_Records shown_:

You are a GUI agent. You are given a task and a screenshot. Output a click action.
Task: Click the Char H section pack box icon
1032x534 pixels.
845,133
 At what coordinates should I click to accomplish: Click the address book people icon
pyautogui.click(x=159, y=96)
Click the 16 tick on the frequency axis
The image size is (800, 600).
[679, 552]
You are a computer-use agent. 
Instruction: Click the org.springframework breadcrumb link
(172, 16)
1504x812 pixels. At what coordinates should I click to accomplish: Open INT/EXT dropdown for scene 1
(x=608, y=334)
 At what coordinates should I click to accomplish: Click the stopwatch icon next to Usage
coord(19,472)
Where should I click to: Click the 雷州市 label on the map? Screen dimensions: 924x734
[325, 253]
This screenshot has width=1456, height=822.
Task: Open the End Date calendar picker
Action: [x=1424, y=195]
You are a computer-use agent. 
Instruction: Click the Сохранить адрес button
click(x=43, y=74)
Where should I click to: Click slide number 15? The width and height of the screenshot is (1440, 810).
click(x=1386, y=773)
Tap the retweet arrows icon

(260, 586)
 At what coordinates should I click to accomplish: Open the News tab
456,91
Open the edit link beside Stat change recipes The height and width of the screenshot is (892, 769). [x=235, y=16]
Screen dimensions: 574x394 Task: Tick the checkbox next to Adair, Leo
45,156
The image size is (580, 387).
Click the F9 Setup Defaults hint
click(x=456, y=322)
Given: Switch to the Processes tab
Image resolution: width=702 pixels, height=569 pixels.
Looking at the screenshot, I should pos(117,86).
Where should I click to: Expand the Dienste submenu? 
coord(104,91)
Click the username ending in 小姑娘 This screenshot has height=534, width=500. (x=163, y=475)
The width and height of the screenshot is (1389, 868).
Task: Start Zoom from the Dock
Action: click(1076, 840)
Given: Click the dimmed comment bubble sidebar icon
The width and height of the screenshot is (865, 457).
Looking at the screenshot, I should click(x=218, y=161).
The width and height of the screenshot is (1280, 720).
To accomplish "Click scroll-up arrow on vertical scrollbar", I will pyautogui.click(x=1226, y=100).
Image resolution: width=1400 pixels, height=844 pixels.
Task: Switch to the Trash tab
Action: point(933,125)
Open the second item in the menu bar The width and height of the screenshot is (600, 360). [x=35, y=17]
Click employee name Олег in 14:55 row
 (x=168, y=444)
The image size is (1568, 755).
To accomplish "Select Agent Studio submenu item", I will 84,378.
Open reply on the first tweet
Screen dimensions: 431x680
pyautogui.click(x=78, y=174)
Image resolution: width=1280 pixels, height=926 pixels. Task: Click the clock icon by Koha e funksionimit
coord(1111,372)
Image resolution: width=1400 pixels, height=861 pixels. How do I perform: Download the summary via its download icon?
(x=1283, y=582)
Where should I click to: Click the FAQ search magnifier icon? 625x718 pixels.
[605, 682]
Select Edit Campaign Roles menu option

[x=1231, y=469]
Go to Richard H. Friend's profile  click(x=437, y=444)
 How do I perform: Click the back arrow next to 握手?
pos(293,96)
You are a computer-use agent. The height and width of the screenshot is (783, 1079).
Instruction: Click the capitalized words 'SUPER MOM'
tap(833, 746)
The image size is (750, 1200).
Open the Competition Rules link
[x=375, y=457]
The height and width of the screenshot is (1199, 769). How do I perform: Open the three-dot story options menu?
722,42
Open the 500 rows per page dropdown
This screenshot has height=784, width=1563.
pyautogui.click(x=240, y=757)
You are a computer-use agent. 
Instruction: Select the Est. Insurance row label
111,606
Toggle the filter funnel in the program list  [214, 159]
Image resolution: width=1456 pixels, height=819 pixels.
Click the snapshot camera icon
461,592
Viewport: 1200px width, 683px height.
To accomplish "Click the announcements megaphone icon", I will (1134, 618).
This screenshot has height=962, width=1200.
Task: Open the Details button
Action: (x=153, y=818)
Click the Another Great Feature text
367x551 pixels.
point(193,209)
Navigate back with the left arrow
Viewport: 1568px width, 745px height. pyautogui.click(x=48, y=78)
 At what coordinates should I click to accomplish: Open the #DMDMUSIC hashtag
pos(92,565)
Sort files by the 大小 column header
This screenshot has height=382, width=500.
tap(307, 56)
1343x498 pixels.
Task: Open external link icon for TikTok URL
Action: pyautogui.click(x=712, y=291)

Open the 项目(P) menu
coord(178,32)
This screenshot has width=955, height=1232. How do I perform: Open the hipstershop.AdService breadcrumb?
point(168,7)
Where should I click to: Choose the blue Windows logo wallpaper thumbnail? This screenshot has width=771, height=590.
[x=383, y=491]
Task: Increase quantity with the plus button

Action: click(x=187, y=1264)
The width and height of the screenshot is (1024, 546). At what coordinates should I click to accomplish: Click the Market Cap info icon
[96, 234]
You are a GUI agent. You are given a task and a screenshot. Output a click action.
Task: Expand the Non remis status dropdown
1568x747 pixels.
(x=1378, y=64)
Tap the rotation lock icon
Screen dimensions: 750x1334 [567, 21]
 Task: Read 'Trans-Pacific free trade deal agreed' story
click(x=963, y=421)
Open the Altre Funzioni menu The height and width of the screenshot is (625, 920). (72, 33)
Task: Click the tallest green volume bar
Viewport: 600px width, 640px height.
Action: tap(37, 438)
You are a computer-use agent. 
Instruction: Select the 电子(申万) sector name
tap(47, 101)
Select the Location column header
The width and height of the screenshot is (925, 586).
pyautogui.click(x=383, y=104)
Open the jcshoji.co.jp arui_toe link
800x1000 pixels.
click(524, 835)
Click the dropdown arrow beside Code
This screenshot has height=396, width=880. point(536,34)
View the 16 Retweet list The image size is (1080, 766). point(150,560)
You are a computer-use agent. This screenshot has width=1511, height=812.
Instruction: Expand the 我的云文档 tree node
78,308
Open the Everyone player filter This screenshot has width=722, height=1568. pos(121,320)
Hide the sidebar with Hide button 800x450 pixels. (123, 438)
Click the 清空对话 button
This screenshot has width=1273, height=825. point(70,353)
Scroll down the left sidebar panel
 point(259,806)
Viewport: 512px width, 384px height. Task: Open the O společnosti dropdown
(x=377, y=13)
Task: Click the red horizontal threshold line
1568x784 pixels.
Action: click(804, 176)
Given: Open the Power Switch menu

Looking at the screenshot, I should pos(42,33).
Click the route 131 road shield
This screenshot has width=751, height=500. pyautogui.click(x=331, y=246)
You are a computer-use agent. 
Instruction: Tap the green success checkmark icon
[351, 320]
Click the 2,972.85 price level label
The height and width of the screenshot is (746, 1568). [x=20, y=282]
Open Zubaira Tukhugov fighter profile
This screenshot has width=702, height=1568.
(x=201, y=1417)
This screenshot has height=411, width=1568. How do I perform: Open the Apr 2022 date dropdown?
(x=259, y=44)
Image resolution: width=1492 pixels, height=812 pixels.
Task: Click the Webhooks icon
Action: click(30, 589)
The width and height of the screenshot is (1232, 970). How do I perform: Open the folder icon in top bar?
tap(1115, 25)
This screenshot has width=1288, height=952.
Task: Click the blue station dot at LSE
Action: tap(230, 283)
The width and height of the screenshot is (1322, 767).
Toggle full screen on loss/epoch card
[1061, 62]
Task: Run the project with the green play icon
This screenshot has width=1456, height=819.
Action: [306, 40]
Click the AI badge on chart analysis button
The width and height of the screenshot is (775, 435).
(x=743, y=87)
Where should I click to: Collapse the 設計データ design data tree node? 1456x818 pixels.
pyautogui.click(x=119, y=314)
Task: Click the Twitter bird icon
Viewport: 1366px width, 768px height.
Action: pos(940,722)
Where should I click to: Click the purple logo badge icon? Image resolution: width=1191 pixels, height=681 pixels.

_Set task_: Reproduce every line of the records above without any changes.

_Answer to the exercise_:
You are a GUI agent. You are given a task and a screenshot. Output a click action.
Task: Click the Char H section pack box icon
1032x534 pixels.
845,133
 At what coordinates should I click to accomplish: Click the address book people icon
pyautogui.click(x=159, y=96)
Click the 16 tick on the frequency axis
The image size is (800, 600).
[679, 552]
You are a computer-use agent. 
Instruction: Click the org.springframework breadcrumb link
(172, 16)
1504x812 pixels. At what coordinates should I click to accomplish: Open INT/EXT dropdown for scene 1
(x=608, y=334)
 At what coordinates should I click to accomplish: Click the stopwatch icon next to Usage
coord(19,472)
Where should I click to: Click the 雷州市 label on the map? Screen dimensions: 924x734
[325, 253]
This screenshot has width=1456, height=822.
Task: Open the End Date calendar picker
Action: [x=1424, y=195]
You are a computer-use agent. 
Instruction: Click the Сохранить адрес button
click(x=43, y=74)
Where should I click to: Click slide number 15? The width and height of the screenshot is (1440, 810).
click(x=1386, y=773)
Tap the retweet arrows icon

(260, 586)
 At what coordinates should I click to accomplish: Open the News tab
456,91
Open the edit link beside Stat change recipes The height and width of the screenshot is (892, 769). [x=235, y=16]
Screen dimensions: 574x394 Task: Tick the checkbox next to Adair, Leo
45,156
The image size is (580, 387).
Click the F9 Setup Defaults hint
click(x=456, y=322)
Given: Switch to the Processes tab
Image resolution: width=702 pixels, height=569 pixels.
Looking at the screenshot, I should pos(117,86).
Where should I click to: Expand the Dienste submenu? 
coord(104,91)
Click the username ending in 小姑娘 This screenshot has height=534, width=500. (x=163, y=475)
The width and height of the screenshot is (1389, 868).
Task: Start Zoom from the Dock
Action: click(1076, 840)
Given: Click the dimmed comment bubble sidebar icon
The width and height of the screenshot is (865, 457).
Looking at the screenshot, I should click(x=218, y=161).
The width and height of the screenshot is (1280, 720).
To accomplish "Click scroll-up arrow on vertical scrollbar", I will pyautogui.click(x=1226, y=100).
Image resolution: width=1400 pixels, height=844 pixels.
Task: Switch to the Trash tab
Action: point(933,125)
Open the second item in the menu bar The width and height of the screenshot is (600, 360). [x=35, y=17]
Click employee name Олег in 14:55 row
 (x=168, y=444)
The image size is (1568, 755).
To accomplish "Select Agent Studio submenu item", I will 84,378.
Open reply on the first tweet
Screen dimensions: 431x680
pyautogui.click(x=78, y=174)
Image resolution: width=1280 pixels, height=926 pixels. Task: Click the clock icon by Koha e funksionimit
coord(1111,372)
Image resolution: width=1400 pixels, height=861 pixels. How do I perform: Download the summary via its download icon?
(x=1283, y=582)
Where should I click to: Click the FAQ search magnifier icon? 625x718 pixels.
[605, 682]
Select Edit Campaign Roles menu option

[x=1231, y=469]
Go to Richard H. Friend's profile  click(x=437, y=444)
 How do I perform: Click the back arrow next to 握手?
pos(293,96)
You are a computer-use agent. The height and width of the screenshot is (783, 1079).
Instruction: Click the capitalized words 'SUPER MOM'
tap(833, 746)
The image size is (750, 1200).
Open the Competition Rules link
[x=375, y=457]
The height and width of the screenshot is (1199, 769). How do I perform: Open the three-dot story options menu?
722,42
Open the 500 rows per page dropdown
This screenshot has height=784, width=1563.
pyautogui.click(x=240, y=757)
You are a computer-use agent. 
Instruction: Select the Est. Insurance row label
111,606
Toggle the filter funnel in the program list  [214, 159]
Image resolution: width=1456 pixels, height=819 pixels.
Click the snapshot camera icon
461,592
Viewport: 1200px width, 683px height.
To accomplish "Click the announcements megaphone icon", I will (1134, 618).
This screenshot has height=962, width=1200.
Task: Open the Details button
Action: (x=153, y=818)
Click the Another Great Feature text
367x551 pixels.
point(193,209)
Navigate back with the left arrow
Viewport: 1568px width, 745px height. pyautogui.click(x=48, y=78)
 At what coordinates should I click to accomplish: Open the #DMDMUSIC hashtag
pos(92,565)
Sort files by the 大小 column header
This screenshot has height=382, width=500.
tap(307, 56)
1343x498 pixels.
Task: Open external link icon for TikTok URL
Action: pyautogui.click(x=712, y=291)

Open the 项目(P) menu
coord(178,32)
This screenshot has width=955, height=1232. How do I perform: Open the hipstershop.AdService breadcrumb?
point(168,7)
Where should I click to: Choose the blue Windows logo wallpaper thumbnail? This screenshot has width=771, height=590.
[x=383, y=491]
Task: Increase quantity with the plus button

Action: click(x=187, y=1264)
The width and height of the screenshot is (1024, 546). At what coordinates should I click to accomplish: Click the Market Cap info icon
[96, 234]
You are a GUI agent. You are given a task and a screenshot. Output a click action.
Task: Expand the Non remis status dropdown
1568x747 pixels.
(x=1378, y=64)
Tap the rotation lock icon
Screen dimensions: 750x1334 [567, 21]
 Task: Read 'Trans-Pacific free trade deal agreed' story
click(x=963, y=421)
Open the Altre Funzioni menu The height and width of the screenshot is (625, 920). (72, 33)
Task: Click the tallest green volume bar
Viewport: 600px width, 640px height.
Action: tap(37, 438)
You are a computer-use agent. 
Instruction: Select the 电子(申万) sector name
tap(47, 101)
Select the Location column header
The width and height of the screenshot is (925, 586).
pyautogui.click(x=383, y=104)
Open the jcshoji.co.jp arui_toe link
800x1000 pixels.
click(524, 835)
Click the dropdown arrow beside Code
This screenshot has height=396, width=880. point(536,34)
View the 16 Retweet list The image size is (1080, 766). point(150,560)
You are a computer-use agent. This screenshot has width=1511, height=812.
Instruction: Expand the 我的云文档 tree node
78,308
Open the Everyone player filter This screenshot has width=722, height=1568. pos(121,320)
Hide the sidebar with Hide button 800x450 pixels. (123, 438)
Click the 清空对话 button
This screenshot has width=1273, height=825. point(70,353)
Scroll down the left sidebar panel
 point(259,806)
Viewport: 512px width, 384px height. Task: Open the O společnosti dropdown
(x=377, y=13)
Task: Click the red horizontal threshold line
1568x784 pixels.
Action: click(804, 176)
Given: Open the Power Switch menu

Looking at the screenshot, I should pos(42,33).
Click the route 131 road shield
This screenshot has width=751, height=500. pyautogui.click(x=331, y=246)
You are a computer-use agent. 
Instruction: Tap the green success checkmark icon
[351, 320]
Click the 2,972.85 price level label
The height and width of the screenshot is (746, 1568). [x=20, y=282]
Open Zubaira Tukhugov fighter profile
This screenshot has width=702, height=1568.
(x=201, y=1417)
This screenshot has height=411, width=1568. How do I perform: Open the Apr 2022 date dropdown?
(x=259, y=44)
Image resolution: width=1492 pixels, height=812 pixels.
Task: Click the Webhooks icon
Action: click(30, 589)
The width and height of the screenshot is (1232, 970). How do I perform: Open the folder icon in top bar?
tap(1115, 25)
This screenshot has width=1288, height=952.
Task: Click the blue station dot at LSE
Action: tap(230, 283)
The width and height of the screenshot is (1322, 767).
Toggle full screen on loss/epoch card
[1061, 62]
Task: Run the project with the green play icon
This screenshot has width=1456, height=819.
Action: [306, 40]
Click the AI badge on chart analysis button
The width and height of the screenshot is (775, 435).
(x=743, y=87)
Where should I click to: Collapse the 設計データ design data tree node? 1456x818 pixels.
pyautogui.click(x=119, y=314)
Task: Click the Twitter bird icon
Viewport: 1366px width, 768px height.
Action: pos(940,722)
Where should I click to: Click the purple logo badge icon? Image resolution: width=1191 pixels, height=681 pixels.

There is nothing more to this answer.